I do not do well with gray skies. What can I tell you, it’s just a thing. And sooner or later, I guess, I was destined to reach some breaking point. Because no matter how nicely it may rhyme, you cannot, in fact, wish the gray away.
And so today. Gray skies today.
I considered this new affront from my porch this morning. My mind said: I do not like it. My body said: yes, that.
I got into the car. I drove. As you do.
And then, somewhere along that intangible line that separates the two, body and mind, something snapped. A bone, you might say, of contention.
Consequently, on my way into work, I stopped in at Lowe’s, buying several gallons of sky-blue paint. I paid cash. Sometimes, you have to be definitive.
But not Carolina blue, mind you. Real sky blue. Let us not confuse our issues here.
Though in the interest of full disclosure, the paint was not actually called “Sky Blue” at all, but the frightfully evocative “Sky Delight,” like a pastiche of lines from some wretched ’70s AM radio hit, now available in all-weather acrylic.
Clearly, a person should not have to settle at such a consequential time, but what do you do? Gray skies vs. Sky Delight? I say slather your world all up in delight, in whatever form you find it.
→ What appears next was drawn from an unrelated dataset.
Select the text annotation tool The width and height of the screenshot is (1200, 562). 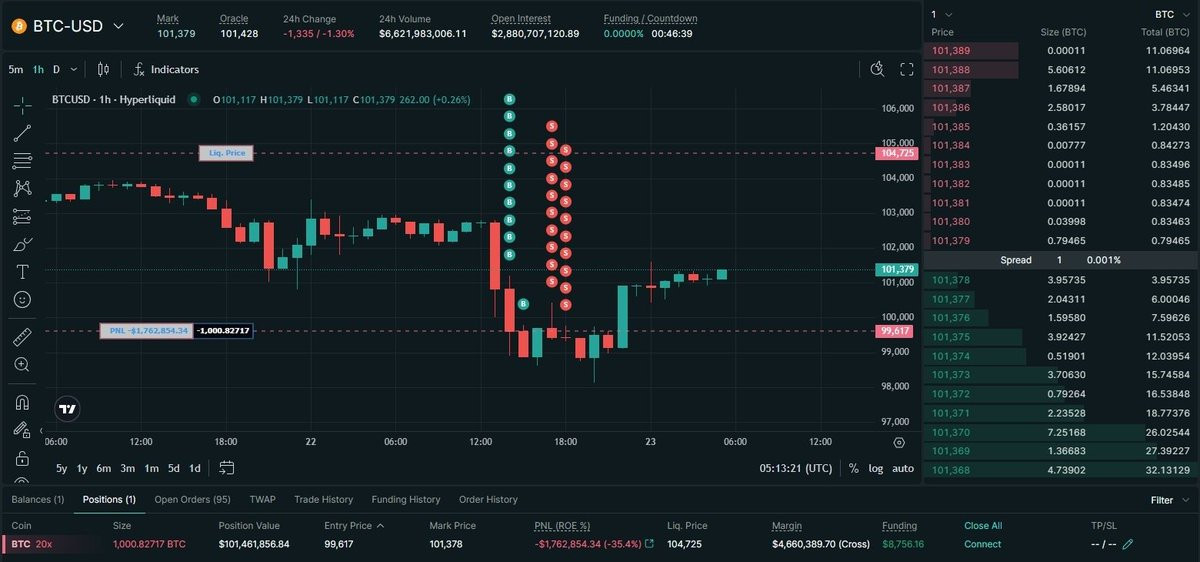[22, 272]
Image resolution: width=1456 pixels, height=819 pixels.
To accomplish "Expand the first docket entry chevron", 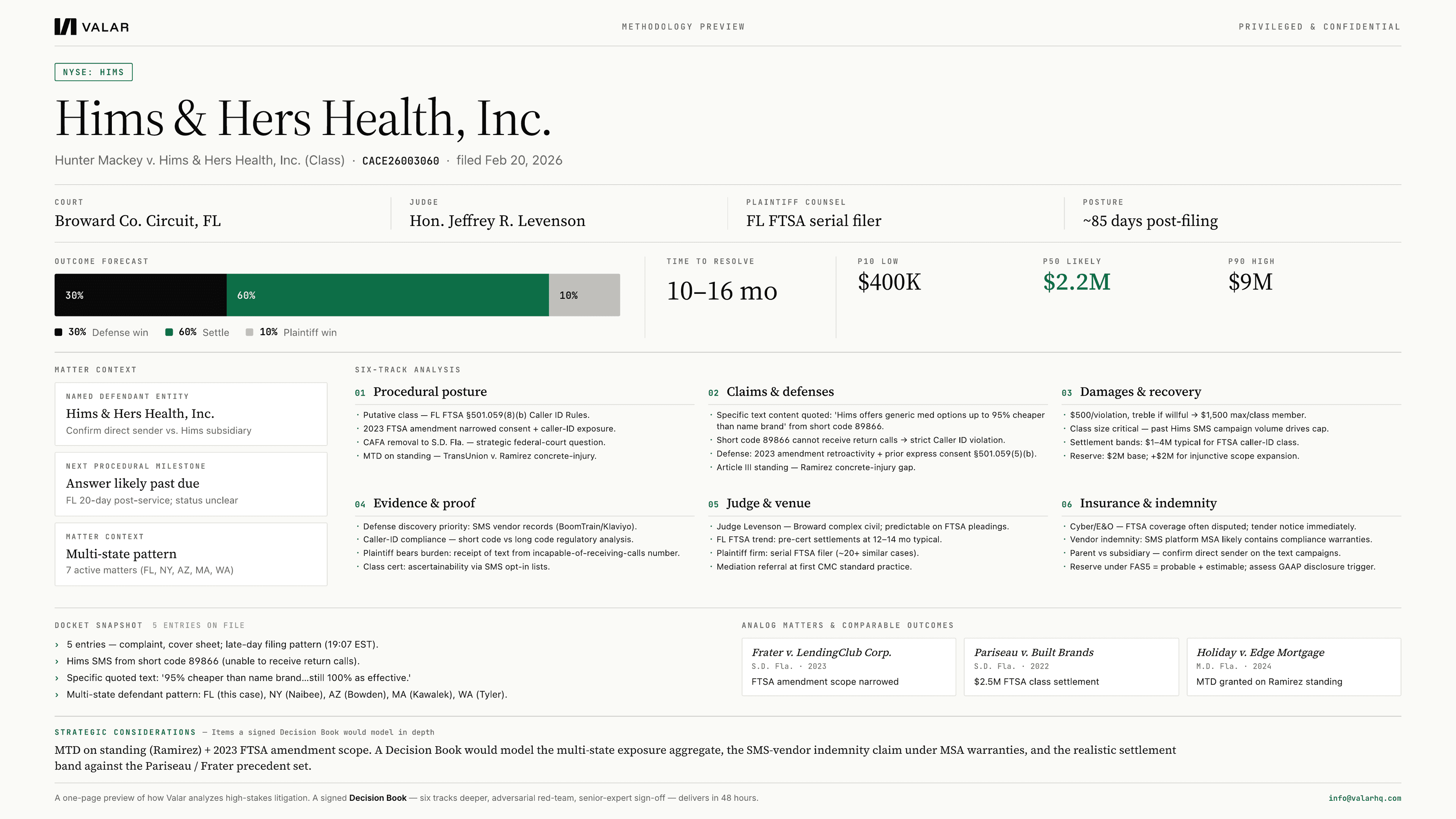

Because, y’know, what the hell, right?
Please do note that I was surprisingly calm throughout all of this. Sometimes we break pretty; sometimes we don’t.
And a quick word now to the unknowing: You cannot, it seems, actually paint the sky. There is just no there there. Try even touching the sky sometime. When you fail, remember that Jimi Hendrix was often high, something I should have maybe considered as well before embarking on this.
In my defense, it’s not like I could have trusted science to explain my misapprehensions to me in advance. We all have heard of late how science lies.
Hold a sopping paint brush above your head, repeatedly, in an effort to find some purchase there, even a dot from which to then connect, and … no. Just no. And there is, I have a bit too graphically learned, this little bitch of a thing called gravity. So let me just say that my own being sky-blue now is no substitute for broad atmospheric change; the sky above remains stalwart in its immediate attachment to its pallorous hue.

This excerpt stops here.